◆ **Job**
Return every line of the records below that contains the word "pair".

◆ **Provided records**
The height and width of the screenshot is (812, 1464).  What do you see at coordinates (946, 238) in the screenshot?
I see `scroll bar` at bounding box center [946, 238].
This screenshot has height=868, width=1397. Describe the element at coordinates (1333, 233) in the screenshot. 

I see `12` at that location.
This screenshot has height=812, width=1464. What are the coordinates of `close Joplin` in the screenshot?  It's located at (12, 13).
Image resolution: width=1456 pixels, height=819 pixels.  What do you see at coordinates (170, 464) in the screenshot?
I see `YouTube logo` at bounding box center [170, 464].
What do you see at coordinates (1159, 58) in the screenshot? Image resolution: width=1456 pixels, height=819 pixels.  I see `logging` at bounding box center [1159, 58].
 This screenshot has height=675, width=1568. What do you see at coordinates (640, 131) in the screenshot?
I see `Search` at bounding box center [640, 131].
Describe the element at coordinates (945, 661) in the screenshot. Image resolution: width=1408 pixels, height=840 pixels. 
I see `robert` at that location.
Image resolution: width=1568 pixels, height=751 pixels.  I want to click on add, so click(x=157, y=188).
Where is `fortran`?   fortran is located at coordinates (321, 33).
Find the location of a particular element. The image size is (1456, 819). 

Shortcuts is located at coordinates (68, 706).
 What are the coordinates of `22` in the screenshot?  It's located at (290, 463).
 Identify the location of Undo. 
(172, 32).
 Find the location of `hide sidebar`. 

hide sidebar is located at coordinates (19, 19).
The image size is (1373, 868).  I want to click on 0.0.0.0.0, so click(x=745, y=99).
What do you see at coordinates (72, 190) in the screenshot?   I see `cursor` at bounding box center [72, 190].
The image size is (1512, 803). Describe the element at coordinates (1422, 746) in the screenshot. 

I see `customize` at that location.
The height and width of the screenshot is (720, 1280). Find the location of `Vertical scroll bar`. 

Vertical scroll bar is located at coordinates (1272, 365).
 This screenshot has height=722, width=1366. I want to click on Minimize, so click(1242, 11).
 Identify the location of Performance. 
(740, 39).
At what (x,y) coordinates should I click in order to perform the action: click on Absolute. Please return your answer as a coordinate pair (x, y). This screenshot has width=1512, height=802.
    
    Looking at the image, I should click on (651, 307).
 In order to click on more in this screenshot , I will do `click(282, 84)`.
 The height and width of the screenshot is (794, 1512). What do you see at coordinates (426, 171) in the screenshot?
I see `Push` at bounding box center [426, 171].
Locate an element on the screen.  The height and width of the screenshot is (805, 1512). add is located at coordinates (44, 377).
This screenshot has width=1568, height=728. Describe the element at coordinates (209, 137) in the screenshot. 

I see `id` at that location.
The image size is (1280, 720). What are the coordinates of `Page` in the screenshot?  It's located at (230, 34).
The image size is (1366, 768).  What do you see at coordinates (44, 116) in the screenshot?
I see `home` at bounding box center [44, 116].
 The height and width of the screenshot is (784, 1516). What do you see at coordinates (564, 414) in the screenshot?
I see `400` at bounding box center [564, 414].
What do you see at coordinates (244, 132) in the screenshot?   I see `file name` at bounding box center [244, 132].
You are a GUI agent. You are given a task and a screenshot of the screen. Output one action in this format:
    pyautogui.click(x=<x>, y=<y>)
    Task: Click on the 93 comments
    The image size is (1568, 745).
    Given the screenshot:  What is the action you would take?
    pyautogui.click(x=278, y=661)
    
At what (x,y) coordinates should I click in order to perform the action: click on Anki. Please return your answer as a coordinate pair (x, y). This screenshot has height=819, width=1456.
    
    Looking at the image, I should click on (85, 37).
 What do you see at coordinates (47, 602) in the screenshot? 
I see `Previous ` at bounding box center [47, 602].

◆ **Finished exercise**
At what (x,y) coordinates should I click in order to perform the action: click on Absolute. Please return your answer as a coordinate pair (x, y). This screenshot has width=1512, height=802.
At what (x,y) coordinates should I click in order to perform the action: click on Anki. Please return your answer as a coordinate pair (x, y). This screenshot has height=819, width=1456.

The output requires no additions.